Reamde was fun. It lacked the really hard ideas of some of his other work but I still enjoyed it quite well.
I finally finished the 28th annual edition of The Year's Best Science Fiction edited by Gardner Dozois.
My friend gave the Game Of Thrones series for Christmas so that will be next.
Like Margcata, I'm a fan of Eco, and particularly his English translator William Weaver who has to translate those books. I look forward to The Prague Cemetery.
I have not read Uco's actual works of fiction, only his "Six Walks in the Fictional Woods". Based on that, it seems he is a big fan of the kind of book I really dislike. The discussion was very informative, though. Very thought provoking about the relationship of the reader to the writer and what is expected of each. But from his description, "Sylvie", which he raves on and on about, isn't the kind of book I'd like. I'm going to give Foucault's Pendulum a go, though. It seems to have everything I like.
Petrus Romanus, The Final Pope is Here"", Tom Horn, Christ Putnam.

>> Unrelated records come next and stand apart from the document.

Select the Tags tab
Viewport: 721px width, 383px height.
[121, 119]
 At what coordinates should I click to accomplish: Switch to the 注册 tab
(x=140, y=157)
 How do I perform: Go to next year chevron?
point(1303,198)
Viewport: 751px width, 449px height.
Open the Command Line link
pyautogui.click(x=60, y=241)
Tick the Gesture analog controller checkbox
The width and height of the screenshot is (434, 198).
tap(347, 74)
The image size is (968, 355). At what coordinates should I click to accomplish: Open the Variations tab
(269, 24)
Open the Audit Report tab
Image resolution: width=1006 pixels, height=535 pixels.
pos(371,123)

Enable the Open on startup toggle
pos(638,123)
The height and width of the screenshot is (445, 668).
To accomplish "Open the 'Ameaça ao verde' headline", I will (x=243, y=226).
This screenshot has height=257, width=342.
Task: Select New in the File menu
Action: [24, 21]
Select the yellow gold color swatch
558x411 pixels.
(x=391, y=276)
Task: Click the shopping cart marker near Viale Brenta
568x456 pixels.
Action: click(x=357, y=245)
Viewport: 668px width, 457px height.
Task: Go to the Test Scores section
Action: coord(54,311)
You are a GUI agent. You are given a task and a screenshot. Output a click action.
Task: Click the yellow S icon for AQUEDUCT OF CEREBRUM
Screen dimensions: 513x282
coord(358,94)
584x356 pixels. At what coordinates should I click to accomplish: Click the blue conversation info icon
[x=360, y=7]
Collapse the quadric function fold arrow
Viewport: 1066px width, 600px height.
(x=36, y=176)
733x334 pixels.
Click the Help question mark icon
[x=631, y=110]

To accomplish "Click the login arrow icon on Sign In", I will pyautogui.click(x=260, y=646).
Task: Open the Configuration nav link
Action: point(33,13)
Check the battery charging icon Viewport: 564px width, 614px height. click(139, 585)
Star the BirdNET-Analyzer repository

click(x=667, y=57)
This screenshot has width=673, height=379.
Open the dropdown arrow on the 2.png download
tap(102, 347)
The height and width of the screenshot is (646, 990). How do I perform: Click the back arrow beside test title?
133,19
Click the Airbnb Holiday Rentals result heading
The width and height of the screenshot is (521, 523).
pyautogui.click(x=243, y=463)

I own this one and it came with a DVD chock full of referrence material - the actual documents scanned out from libraries I'll probably never visit. Awesome. The book says the last pope predicted in 1070, is about to emerge on the world scene, and all the prophecy associated with it.
In the middle of this, the library finally came up with Tom Horn's Nephilim Stargates, which I read in the middle of the other one. Fasinating stuff. Takes the position that as the earth approaches the equinox intersection with the Milky Way, stargates will open up and other entities will be visiting earth (again - he traces descriptions back to Summarian, Mayan, and other sources, which all seem to point to the date Dec. 21, 2012). Over and over again, he quotes the bible end times prophecy, "As it was in the days of Noah" which was the time the giants resulting from fallen angel/human women matings, and Mr. Horn's view is that the same will happen again when the "others" (Watchers) return this time.
He also takes the view that some nephilim survived the flood and their descendents embody evil in high places here and now. I guess L Ron Hubbard and someone else tried to have spiritualist events to invite the others back. At least that is cited in the book. Very interesting. It seems the 2nd half of Petrus Romanus rehashes some of this. The first half is mostly history of the various Popes and the nature of the papacy (mostly bad) in the interveneing years between the prphecy (Malachi prophecy) and Pope Benedict - the current one, (XVI?) Anyway, the next pope will be "Peter the Roman" according to prophecy and he will bring destruction to Rome.